Tesla Motors Bricking Controversy Really A Big Deal?

After its recent wave of good fortune and good press, Tesla Motors is said to be working furiously behind the scenes to stem the tide of what’s either a potentially devastating issue with their battery systems, or simply some very ticked off people. In a recent report on the website theunderstatement.com, writer Michael Degusta documented Tesla’s “bricking” problem with its Roadster model. Meanwhile, reports have surfaced calling into question whether Degusta is really the disinterested party he claims to be.

According to the story, bricking occurs when the vehicle’s battery becomes totally discharged. Once this happens, the car becomes completely inoperable – it won’t start, the wheels won’t turn and the battery cannot be recharged. The $109,000 sports car has become a very expensive brick.

Tesla-Roadster-8

image via Tesla Motors

Since the Roadster has vehicle subsystems that are always active, they are always draining the battery. It is possible, therefore, that if a Tesla is left unattended for long periods of time without being charged, that car could brick. In their Roadster owner’s manual, Tesla says that a fully charged roadster could take up to 11 weeks to fully discharge.

Degusta’s report claims that of the 2,500 Roadsters that Tesla has sold, five have bricked so far. He goes on to speculate that “almost certainly” the Model S sedan and “possibly” the Model X crossover SUV may suffer from the same battery malady.

The automaker was quick to issue a comment defending their brand. “All automobiles require some level of owner care,” they said in a statement. “For example, combustion vehicles require regular oil changes or the engine will be destroyed. Electric vehicles should be plugged in and charging when not in use for maximum performance. All batteries are subject to damage if the charge is kept at zero for long periods of time…. Tesla batteries can remain unplugged for weeks (even months), without reaching zero state of charge. All Tesla vehicles emit various visual and audible warnings if the battery pack falls below 5 percent SOC [state of charge].”

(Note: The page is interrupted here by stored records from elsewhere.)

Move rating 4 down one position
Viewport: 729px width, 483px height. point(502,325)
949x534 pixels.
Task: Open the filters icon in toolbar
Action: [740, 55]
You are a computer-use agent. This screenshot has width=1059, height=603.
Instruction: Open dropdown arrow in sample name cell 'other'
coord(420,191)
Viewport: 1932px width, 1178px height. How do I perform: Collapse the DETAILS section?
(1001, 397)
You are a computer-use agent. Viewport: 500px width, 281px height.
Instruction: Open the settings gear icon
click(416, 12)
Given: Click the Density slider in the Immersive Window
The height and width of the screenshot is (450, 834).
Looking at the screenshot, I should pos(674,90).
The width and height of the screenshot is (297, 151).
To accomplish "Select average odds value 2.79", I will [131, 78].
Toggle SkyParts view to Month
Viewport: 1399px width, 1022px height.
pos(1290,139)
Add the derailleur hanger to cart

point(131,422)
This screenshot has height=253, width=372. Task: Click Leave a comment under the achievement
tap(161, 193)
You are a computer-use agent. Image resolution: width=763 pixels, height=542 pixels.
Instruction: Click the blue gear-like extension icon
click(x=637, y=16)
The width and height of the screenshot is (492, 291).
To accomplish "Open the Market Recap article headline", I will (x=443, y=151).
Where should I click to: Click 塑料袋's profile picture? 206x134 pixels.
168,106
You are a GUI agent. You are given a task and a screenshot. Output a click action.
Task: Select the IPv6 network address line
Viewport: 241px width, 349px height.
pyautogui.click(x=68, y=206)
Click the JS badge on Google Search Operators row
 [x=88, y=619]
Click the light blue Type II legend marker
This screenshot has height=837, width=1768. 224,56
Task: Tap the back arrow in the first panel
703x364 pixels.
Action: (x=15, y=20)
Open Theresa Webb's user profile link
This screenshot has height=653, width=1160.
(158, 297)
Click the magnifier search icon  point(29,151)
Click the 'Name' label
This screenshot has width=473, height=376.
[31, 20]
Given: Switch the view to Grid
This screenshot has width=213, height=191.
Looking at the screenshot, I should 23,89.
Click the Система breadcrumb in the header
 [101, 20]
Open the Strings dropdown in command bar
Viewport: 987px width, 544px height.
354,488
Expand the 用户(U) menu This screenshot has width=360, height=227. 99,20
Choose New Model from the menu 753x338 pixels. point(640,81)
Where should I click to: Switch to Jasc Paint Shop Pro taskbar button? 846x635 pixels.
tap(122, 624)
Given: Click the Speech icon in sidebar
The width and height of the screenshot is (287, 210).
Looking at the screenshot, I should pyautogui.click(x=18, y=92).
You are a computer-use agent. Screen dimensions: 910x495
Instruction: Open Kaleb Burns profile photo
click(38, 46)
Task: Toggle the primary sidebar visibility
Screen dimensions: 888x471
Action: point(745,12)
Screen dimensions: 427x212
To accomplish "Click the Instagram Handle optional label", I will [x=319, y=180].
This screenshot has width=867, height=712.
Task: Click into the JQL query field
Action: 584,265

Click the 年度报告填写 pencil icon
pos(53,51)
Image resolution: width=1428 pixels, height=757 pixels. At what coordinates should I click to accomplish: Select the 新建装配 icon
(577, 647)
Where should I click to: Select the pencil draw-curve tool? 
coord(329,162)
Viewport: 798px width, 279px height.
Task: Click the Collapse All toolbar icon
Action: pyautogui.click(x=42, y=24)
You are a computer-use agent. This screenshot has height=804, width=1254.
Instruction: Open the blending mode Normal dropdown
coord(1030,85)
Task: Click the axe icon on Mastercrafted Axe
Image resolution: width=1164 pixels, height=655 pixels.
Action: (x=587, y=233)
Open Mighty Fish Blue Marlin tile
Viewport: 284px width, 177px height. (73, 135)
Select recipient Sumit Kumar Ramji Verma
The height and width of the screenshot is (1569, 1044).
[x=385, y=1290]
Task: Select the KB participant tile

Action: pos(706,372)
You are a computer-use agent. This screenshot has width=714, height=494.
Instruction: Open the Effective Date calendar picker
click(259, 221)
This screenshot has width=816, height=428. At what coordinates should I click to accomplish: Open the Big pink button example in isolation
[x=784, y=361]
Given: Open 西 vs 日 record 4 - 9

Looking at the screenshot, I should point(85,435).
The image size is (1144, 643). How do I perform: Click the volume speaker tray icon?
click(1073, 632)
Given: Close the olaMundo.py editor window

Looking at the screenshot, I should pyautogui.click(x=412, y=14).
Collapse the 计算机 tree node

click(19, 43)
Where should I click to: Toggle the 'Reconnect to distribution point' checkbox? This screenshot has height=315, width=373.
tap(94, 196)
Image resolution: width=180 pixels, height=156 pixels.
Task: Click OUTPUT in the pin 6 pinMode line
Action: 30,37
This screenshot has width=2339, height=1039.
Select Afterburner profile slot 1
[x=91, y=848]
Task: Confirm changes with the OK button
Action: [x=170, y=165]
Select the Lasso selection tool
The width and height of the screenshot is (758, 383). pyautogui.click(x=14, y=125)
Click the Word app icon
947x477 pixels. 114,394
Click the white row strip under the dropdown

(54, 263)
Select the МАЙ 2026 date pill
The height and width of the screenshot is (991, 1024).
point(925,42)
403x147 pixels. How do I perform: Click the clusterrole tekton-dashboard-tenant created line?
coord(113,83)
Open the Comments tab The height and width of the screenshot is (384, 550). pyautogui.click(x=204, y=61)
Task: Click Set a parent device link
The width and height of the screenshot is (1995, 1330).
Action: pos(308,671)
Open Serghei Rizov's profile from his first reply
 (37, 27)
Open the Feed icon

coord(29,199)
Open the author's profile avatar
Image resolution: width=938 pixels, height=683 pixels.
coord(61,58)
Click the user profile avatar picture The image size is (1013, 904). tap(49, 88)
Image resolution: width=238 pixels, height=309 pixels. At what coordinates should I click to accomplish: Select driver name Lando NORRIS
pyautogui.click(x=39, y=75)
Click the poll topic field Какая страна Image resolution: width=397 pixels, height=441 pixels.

Around the time this statement came out word also arose that Degusta, the writer of the original piece in theunderstatement.com, may have something of a grudge to bear against Tesla. In the article, Degusta uses unnamed sources and claims impartiality, “No one has paid me to write this article,” he says. However, it was recently revealed that Degusta is business partners with a man named Max Drucker, who reportedly recently sent an email to Tesla CEO Elon Musk asking for help in repairing a Roadster (the one Degusta cites as his main example) said to have bricked under circumstances that are specifically warned about in the owner’s manual.

So is this a case of bricking electric cars that cost a lot of money and an EV maker that doesn’t care, or is it disgruntled individuals, or some combination there of? We will have to see.

Steve Duda lives in West Seattle, WA with three dogs and a lot of outdoor gear. A part-time fly fishing fishing guide and full-time writer, Steve’s work has appeared in Rolling Stone, Seattle Weekly, American Angler, Fly Fish Journal, The Drake, Democracy Now! and many others.

  • Alex S

    From what I can tell, this seems like an open and shut case of car owner neglect toward their vehicle. Granted, for the sake of PR it would be a really good idea on Tesla’s part to take initiative here and develop a simple hardware (or software) emergency power shut off system that unplugs the battery from all devices once it reaches a very low level like 2%. This way it “bricks” itself intentionally to avoid actual permanent damage, thus allowing a Tesla dealership or technician to simply re-engage the battery instead of having to replace a dead one.

    • Grammarican

       Totally agree.   Damaging bricking can be designed out and should be.